- **Document segment**:
..............................

- U.S. film poster by Tom Jung
- Directed by: Dan Curtis
- Written by: Dan Curtis; William F. Nolan;
- Based on: Burnt Offerings (1973 novel) by Robert Marasco
- Produced by: Dan Curtis; Robert Singer;
- Starring: Karen Black; Oliver Reed; Burgess Meredith; Eileen Heckart; Lee H. Montgomery; Dub Taylor; Bette Davis;
- Cinematography: Jacques R. Marquette
- Edited by: Dennis Virkler
- Music by: Bob Cobert
- Production companies: Dan Curtis Productions; Produzioni Europee Associati;
- Distributed by: United Artists (worldwide) Titanus (Italy)
- Release dates: April 1976 (Paris); May 25, 1976 (Italy); August 25, 1976 (U.S.);
- Running time: 116 minutes
- Countries: United States Italy
- Language: English
- Budget: $2 million
- Box office: $1.56 million

= Burnt Offerings (film) =

1976 film by Dan Curtis

Burnt Offerings (Ballata macabra) is a 1976 supernatural horror film co-written and directed by Dan Curtis and starring Karen Black, Oliver Reed, Bette Davis, and Lee H. Montgomery, with Eileen Heckart, Burgess Meredith and Anthony James in supporting roles. It is based on the 1973 novel by Robert Marasco. The plot follows a family which begins to interpersonally dissolve under supernatural forces in a large estate they have rented for the summer. The film's title derives from the Book of Leviticus, referring to a "sacrifice by fire" and a "gift offered to God."

..............................

- **Given information**:

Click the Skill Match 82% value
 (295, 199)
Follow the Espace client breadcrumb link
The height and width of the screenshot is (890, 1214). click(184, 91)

..............................

- **What to work on**:
- a) According to the Burnt Offerings film article, where does the film's title come from, and what does it refer to?
- b) Extend the Burnt Offerings film article past its final sentence.
The listing has no connection to the article on the film Burnt Offerings.

- **Results by task**:
- a) The title comes from the Book of Leviticus. There it refers to a "sacrifice by fire" and a "gift offered to God."

- b)
The screenplay was adapted from Marasco's novel by Curtis and writer William F. Nolan, and the project marked Curtis's theatrical feature debut, as his prior work had consisted primarily of television films. Co-produced by Italian producer Alberto Grimaldi's Produzioni Europee Associati, Burnt Offerings was filmed on location at the historic Dunsmuir House in Oakland, California in the late summer of 1975. The shoot was marked by several difficulties, including a camera man being fired after improperly lighting two weeks' worth of material, as well as the production being temporarily halted when Curtis's daughter died by suicide. Davis also clashed with co-stars Black and Reed, deeming their actions on set as "unprofessional."

Distributed by United Artists, Burnt Offerings was given a domestic limited theatrical in August 1976, which expanded later that fall. While the film received mixed reviews from critics and was a box-office flop, it won several awards in 1977, including three Saturn Awards for Best Director (Curtis), Best Supporting Actress (Davis), and Best Horror Film. In the years since its release, the film has been analyzed by film scholars as a commentary on materialism and the dissolution of the American family.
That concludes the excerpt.